No recovery will be started if a node cannot talk to zookeeper.
Well, I knew that. I meant that the two Solrs where disconnected from ZK at the same time, but of course both got their connection reestablished - after session timeout (believe (kinda hope) that a session timeout has to have happened before Solr needs to go into recovery after a ZK connection loss)
When it gets prioritized on my side, I will try to investigate further what causes the log to claim that many recoveries goes on for the same shard concurrently.
When a new node is elected as a leader by ZooKeeper it first tries to do a peer sync against every other live node. So lets say the first node in your two node situation comes back and he is behind the other node, but he comes back first and is elected leader. The second node has the latest updates, but is second in line to be leader and a few updates ahead. The potential leader will try and peer sync with the other node and get those missing updates if it's fewer than 100 or fail because the other node is ahead by too much.

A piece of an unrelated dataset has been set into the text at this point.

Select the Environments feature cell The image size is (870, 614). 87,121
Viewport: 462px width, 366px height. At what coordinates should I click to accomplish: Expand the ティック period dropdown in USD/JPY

Well we shouldnt let this issue (SOLR-3721) become about many other issues, but when the "behind" node has reconnected and become leader and the one with the latest updates does not come back live right away, isnt the new leader (which is behind) allowed to start handling update-requests. If yes, then it will be possible that both shards have documents/updates that the other one doesnt, and it is possible to come up with scenarios where there is no good algorithm for generating the "correct" merged union of the data in both shards. So what to do when the other shard (which used to have a later version than the current leader) comes live? Believe there is nothing solid to do!
How to avoid that? I was thinking about keeping the latest version for every slice in ZK, so that a "behind" shard will know if it has the latest version of a slice, and therefore if it is allowed to take the role as leader. Of course the writing of this "latest version" to ZK and the writing of the corresponding update in leaders transaction-log would have to be atomic (like the A in ACID) as much as possible. And it would be nice if writing of the update in replica transaction-log would also be atomic with the leader-writing and the ZK writing, in order to increase the chance that a replica is actually allowed to take over the leader role if the leader dies (or both dies and replica comes back first). But all that is just an idea on top of my head.
Do you already have a solution implemented or a solution on the drawing board or how do you/we prevent such a problem? As far as I understand "the drill" during leader-election/recovery (whether its peer-sync or file-copy-replication) from the little code-reading I have done and from what you explain, there is not a current solution. But I might be wrong?
The other node, being the next in line to be leader, will now try and peer sync with the other nodes in the shard
Guess/hope you mean "...with the other shards (running on different nodes) in the slice". As I understand Solr terminology a logical chunk of the "entire data" (a collection in Solr) is a "slice", and the data in a slice might physically exist more than one place (in more shards - if replication is used). Back when I started my interest in Solr I used a considerable amount of time understanding Solr terminology - mainly because it is different that what I have been used to (in my pre-Solr-world a "shard" is what you call a "slice") - so now please dont tell me that I misunderstood
That is the current process - we will continually be hardening and improving it I'm sure.
I will probably stick around for that. The correctness and robusteness of this live-replication feature is (currently) very important to us.